## Task instructions
One part of the entries below is wanted: the lines from the one containing "Instruction: Drag the Height crosshair slider" through the one containing "Task: Choose Apple under Akıllı Saat". Write those out exactly and nothing else.

** Recorded data follows **

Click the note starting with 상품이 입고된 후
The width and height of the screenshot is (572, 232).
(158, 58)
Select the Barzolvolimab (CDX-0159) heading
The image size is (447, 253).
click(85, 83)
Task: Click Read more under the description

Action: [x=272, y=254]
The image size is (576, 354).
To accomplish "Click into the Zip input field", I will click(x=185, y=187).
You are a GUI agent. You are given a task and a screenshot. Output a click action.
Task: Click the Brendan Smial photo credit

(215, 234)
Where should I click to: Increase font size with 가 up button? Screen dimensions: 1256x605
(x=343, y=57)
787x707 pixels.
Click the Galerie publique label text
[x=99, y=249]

** End of Recorded data **
** Recorded data follows **

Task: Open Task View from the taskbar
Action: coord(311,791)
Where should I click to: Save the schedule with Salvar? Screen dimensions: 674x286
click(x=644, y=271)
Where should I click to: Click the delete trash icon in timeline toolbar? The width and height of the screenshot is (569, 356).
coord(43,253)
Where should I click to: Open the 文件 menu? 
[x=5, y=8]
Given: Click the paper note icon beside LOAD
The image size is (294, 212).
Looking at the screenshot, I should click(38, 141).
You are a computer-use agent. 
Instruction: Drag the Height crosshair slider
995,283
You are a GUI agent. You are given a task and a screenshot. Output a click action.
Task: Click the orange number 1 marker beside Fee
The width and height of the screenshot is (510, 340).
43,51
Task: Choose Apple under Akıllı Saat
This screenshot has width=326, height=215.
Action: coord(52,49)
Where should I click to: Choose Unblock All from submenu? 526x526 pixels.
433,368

** End of Recorded data **

## Response
Instruction: Drag the Height crosshair slider
995,283
You are a GUI agent. You are given a task and a screenshot. Output a click action.
Task: Click the orange number 1 marker beside Fee
The width and height of the screenshot is (510, 340).
43,51
Task: Choose Apple under Akıllı Saat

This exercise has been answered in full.